[HN Gopher] The design philosophy of Great Tables
___________________________________________________________________
The design philosophy of Great Tables
Author : randyzwitch
Score : 238 points
Date : 2024-04-04 18:00 UTC (4 hours ago)
(HTM) web link (posit-dev.github.io)
(TXT) w3m dump (posit-dev.github.io)
| ttymck wrote:
| Wow. This looks incredible, thanks for sharing.
|
| It makes me wonder how we've gone this long with increasingly
| _poor_ data table presentations (the mid-century modern tables
| are astutely pointed to as shining examples).
|
| This makes me excited to get back into data analysis with python.

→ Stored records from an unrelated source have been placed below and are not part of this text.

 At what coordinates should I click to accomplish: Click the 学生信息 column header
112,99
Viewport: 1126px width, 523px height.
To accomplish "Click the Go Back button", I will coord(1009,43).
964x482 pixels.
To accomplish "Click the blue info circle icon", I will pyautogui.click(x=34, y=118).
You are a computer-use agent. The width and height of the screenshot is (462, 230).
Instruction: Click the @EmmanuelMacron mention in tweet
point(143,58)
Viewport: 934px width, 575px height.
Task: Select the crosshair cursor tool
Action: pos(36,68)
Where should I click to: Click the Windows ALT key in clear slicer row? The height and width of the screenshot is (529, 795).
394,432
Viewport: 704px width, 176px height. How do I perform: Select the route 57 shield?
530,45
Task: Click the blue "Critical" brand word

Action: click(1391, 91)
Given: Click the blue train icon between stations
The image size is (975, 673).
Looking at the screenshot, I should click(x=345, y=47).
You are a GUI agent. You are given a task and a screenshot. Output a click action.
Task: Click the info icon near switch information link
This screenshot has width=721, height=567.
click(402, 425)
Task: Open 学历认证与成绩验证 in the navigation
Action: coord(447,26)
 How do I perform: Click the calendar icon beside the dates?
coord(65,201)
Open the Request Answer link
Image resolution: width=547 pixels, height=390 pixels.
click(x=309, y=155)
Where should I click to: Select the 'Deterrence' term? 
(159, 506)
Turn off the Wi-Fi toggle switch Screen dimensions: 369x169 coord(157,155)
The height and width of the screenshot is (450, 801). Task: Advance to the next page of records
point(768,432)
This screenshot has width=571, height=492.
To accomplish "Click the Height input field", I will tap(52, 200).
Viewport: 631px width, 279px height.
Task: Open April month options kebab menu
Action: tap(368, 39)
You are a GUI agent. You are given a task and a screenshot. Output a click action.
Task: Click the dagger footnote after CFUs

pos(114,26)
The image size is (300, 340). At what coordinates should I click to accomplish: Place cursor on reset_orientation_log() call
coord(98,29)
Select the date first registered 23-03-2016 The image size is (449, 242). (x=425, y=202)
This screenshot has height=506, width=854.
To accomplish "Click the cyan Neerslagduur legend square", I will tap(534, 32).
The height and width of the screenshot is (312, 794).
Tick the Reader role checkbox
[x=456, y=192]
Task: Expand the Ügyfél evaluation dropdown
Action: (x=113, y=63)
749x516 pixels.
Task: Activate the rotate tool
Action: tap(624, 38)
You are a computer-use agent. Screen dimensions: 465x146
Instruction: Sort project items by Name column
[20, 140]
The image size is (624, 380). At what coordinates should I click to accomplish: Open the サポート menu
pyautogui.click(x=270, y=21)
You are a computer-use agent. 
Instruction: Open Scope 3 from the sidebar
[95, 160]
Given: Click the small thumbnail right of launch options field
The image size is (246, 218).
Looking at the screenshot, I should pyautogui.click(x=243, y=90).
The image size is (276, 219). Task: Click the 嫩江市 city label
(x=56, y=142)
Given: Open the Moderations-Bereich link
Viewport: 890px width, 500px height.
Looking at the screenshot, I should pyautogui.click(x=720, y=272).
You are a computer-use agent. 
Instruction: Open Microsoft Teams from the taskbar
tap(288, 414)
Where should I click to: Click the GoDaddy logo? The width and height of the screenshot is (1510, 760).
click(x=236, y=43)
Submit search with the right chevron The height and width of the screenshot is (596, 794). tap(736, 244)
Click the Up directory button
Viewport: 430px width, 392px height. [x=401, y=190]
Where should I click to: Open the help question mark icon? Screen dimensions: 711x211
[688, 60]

| Moreover, I see some possible API improvements and extensions I'd
| like to make.
| sebastiansm wrote:
| It's great that the RStudio team is working on Python libraries.
|
| Hope to see dplyr and ggplot someday on Python.
| hadley wrote:
| You should check out https://siuba.org and https://plotnine.org
| :)
| randyzwitch wrote:
| plotnine is a ggplot also funded by Posit (though, externally
| developed)
|
| https://plotnine.org/
| kyllo wrote:
| I use plotnine whenever I need to make (static) plots in
| Python. It's really quite well done, a close match to R's
| ggplot2, and more feature complete than any of the other
| Python grammar of graphics packages I've tried.
| acrophiliac wrote:
| While I'm waiting for the packages to download, can you explain
| how I get tabular output when I run a python application using
| your package at the command line? Does it produce HTML output?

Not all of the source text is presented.